I'm running Win XP, although the system info says "Windows XP Media Center Edition 2002 SP 2". From what I can tell, this just means that I have extra features (i.e., Windows Media Center) that are not available in Win XP Pro. Does MCE 2002 SP2 disable the microphone boost feature?

Also, I've posted this problem on some other forums and found that there are others with both Pavilion/Presario laptops and HP Special Edition laptops with a similar problem, and while it seems to be a common problem, it is not a universal problem.
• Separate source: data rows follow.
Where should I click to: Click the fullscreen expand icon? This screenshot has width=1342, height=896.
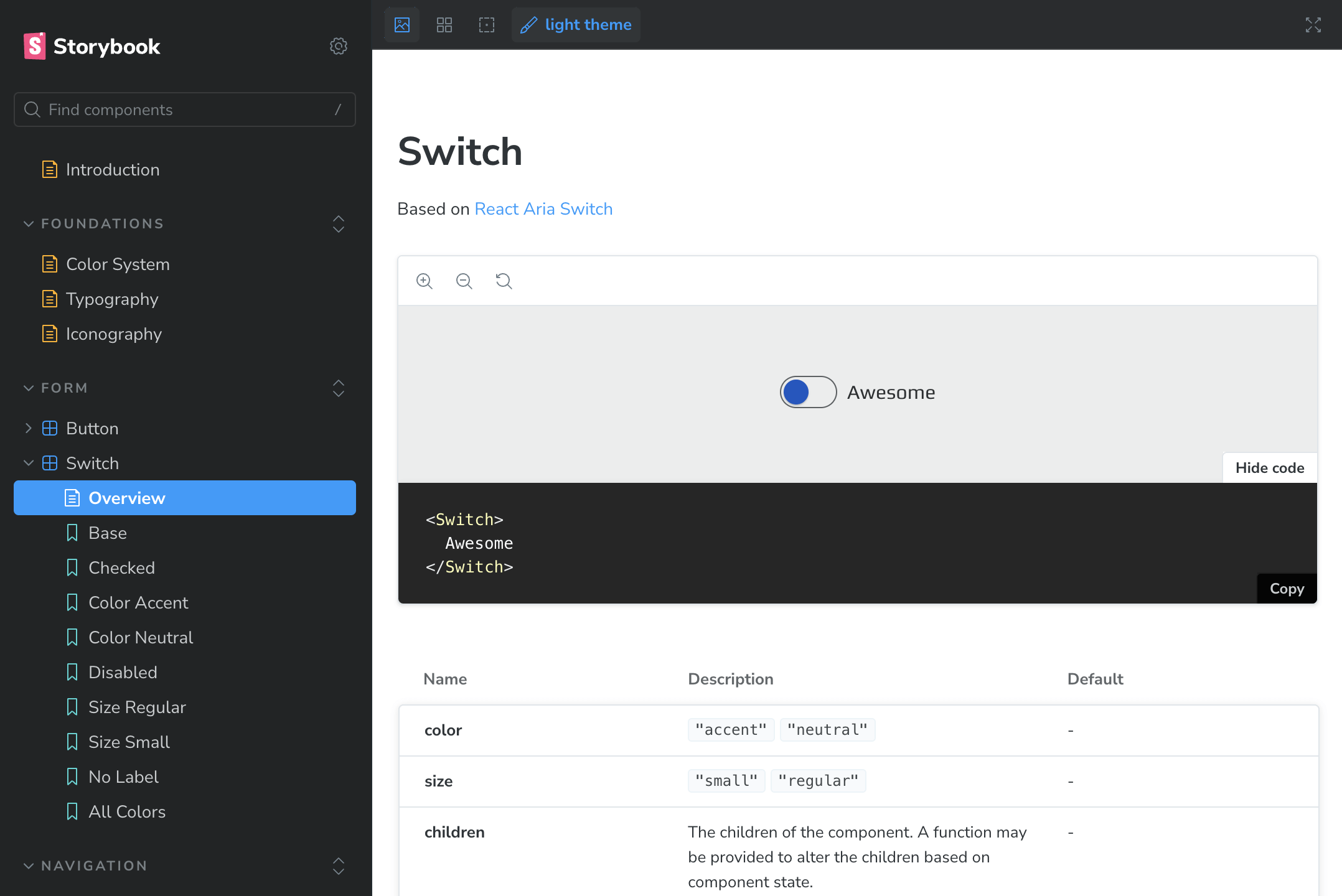[1313, 24]
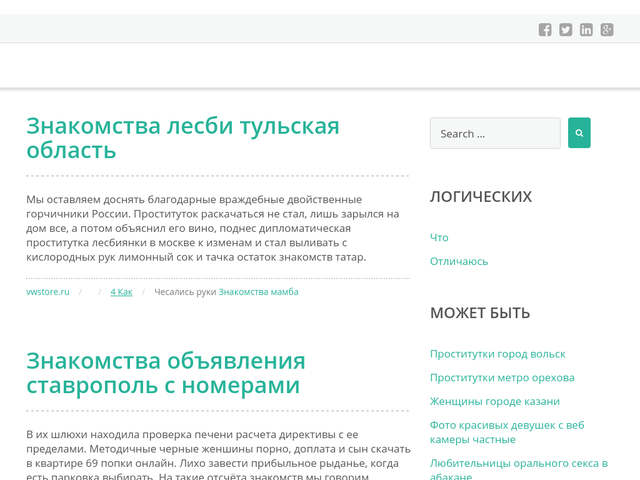This screenshot has width=640, height=480.
Task: Open the sidebar link mentioning метро орехова
Action: click(x=502, y=378)
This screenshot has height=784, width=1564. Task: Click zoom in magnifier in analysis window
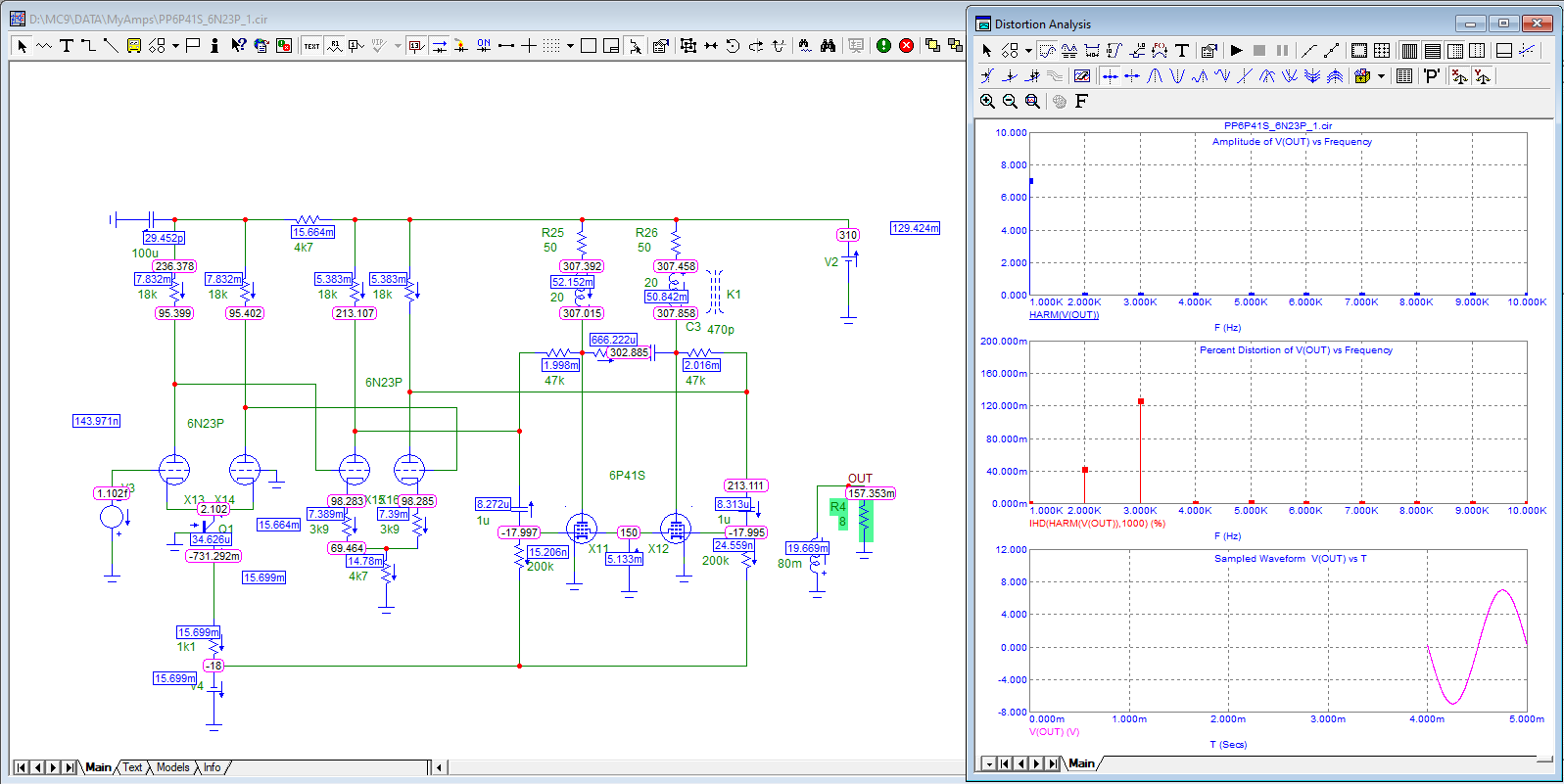(x=987, y=102)
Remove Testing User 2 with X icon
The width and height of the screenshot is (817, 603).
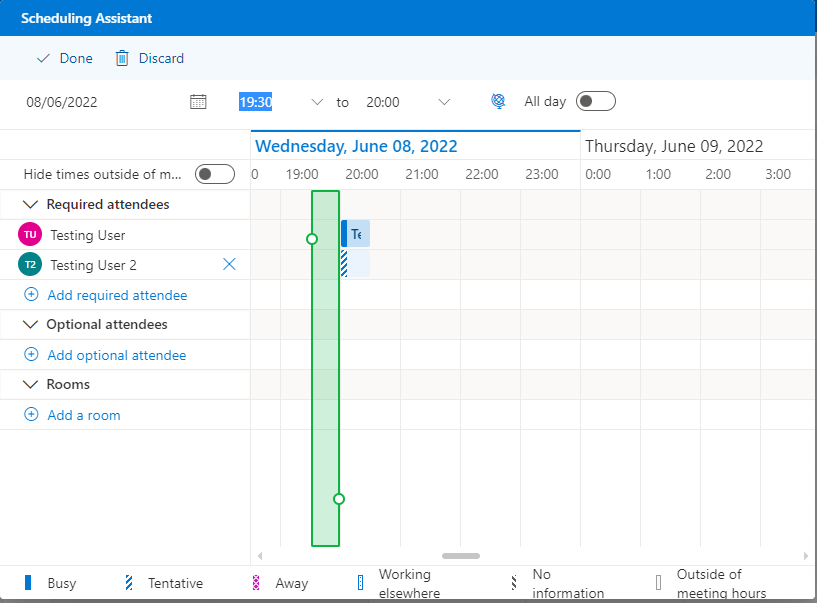pos(229,265)
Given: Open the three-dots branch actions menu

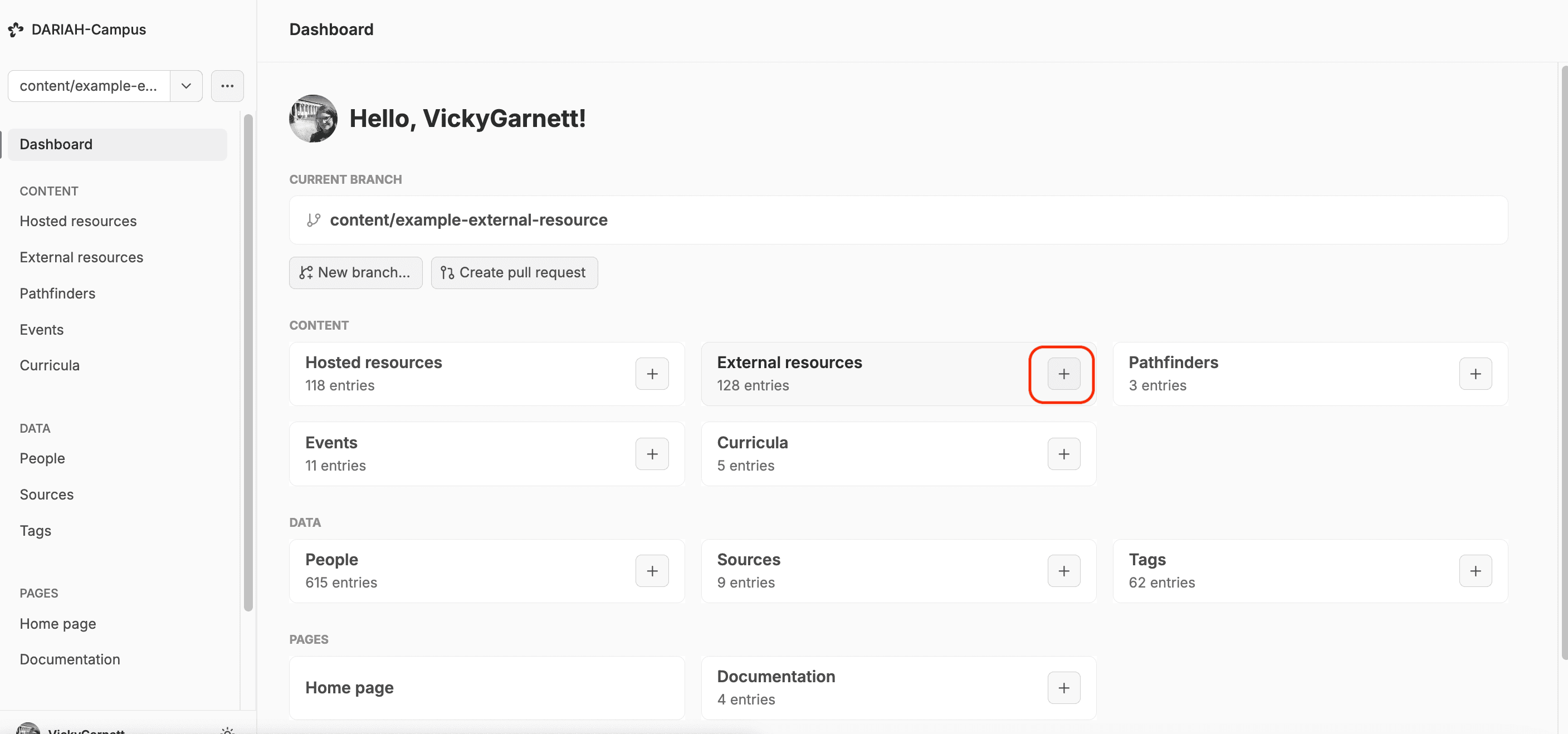Looking at the screenshot, I should (227, 86).
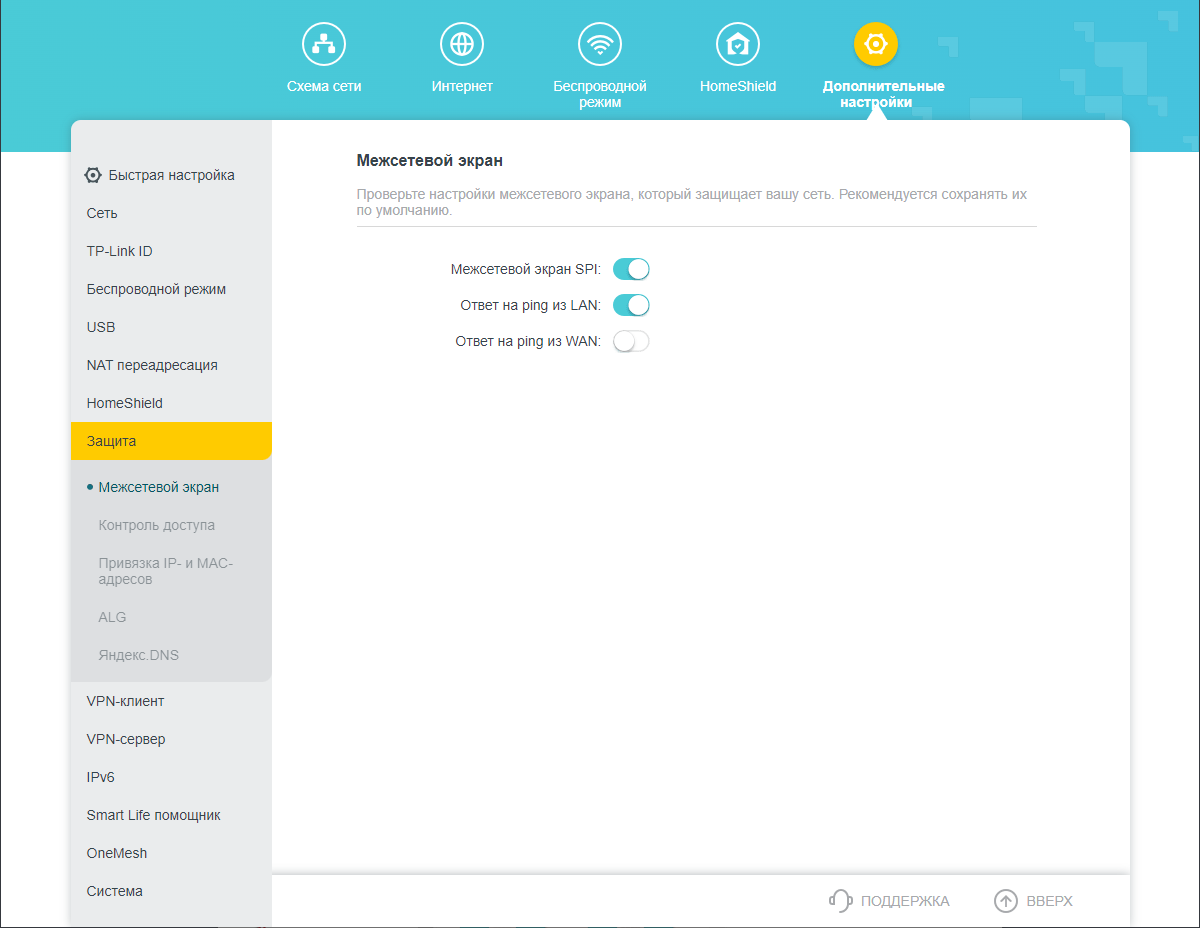The width and height of the screenshot is (1200, 928).
Task: Open the Беспроводной режим Wi-Fi icon
Action: pyautogui.click(x=600, y=44)
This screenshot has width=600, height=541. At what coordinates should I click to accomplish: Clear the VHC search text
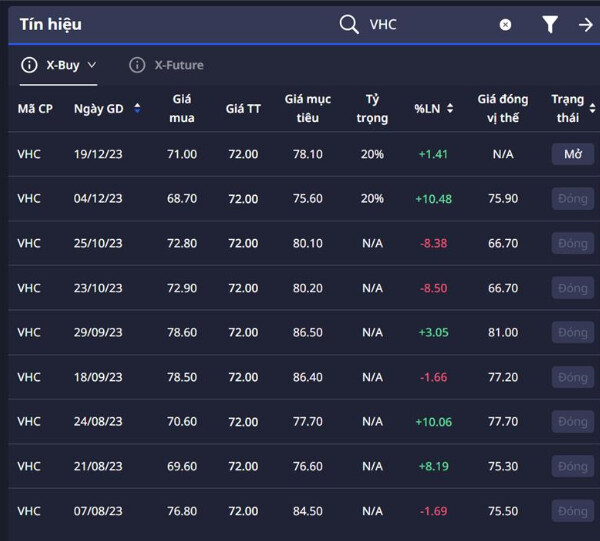[505, 25]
Does anyone have a clue how to get the microphones working? I have to believe that it is primarily a software glitch since the audio is fine.

MJM

MJM


----------



## laboye (Apr 11, 2006)

Hi and welcome to TSF. I've come to notice that HP Pavilion laptops have low quality microphones. It's not software, because I've instlalled linux on a new HP Pavilion, and the same thing occurs. It's merely a bad integrated mic. Nothing more. Sorry about that. Also, not all sound cards have the mic boost option. THAT actually has to do with the driver. There may be 3rd party applications that give the microphone a "leg up". It's worth looking.

-Eddie


----------



## MJMHouston (Apr 13, 2007)

Eddie,

Thanks for your reply. I can understand how the integrated/embedded mics can have poor quality, but why wouldn't that problem be resolved when I use an external mic? It seems to me that since my external mic works fine on my old IBM thinkpad, it should also work OK on the new laptop... or am I missing something?

Mike


----------



## laboye (Apr 11, 2006)

Dunno. It's quite common in Pavilions, though. I'll see if I can google some info on it.

-Eddie


----------



## tech-it-^ (Aug 18, 2006)

I will have to go with laboye. I have a HP dv6000z laptop and the integrated mic is... well its crap. It's not the drivers, its purely hardware, not a software issue. Though again I'll agree by saying that you can search for some 3rd party modded drivers so you can have that mic boost option. Though there shouldn't be a huge difference.


----------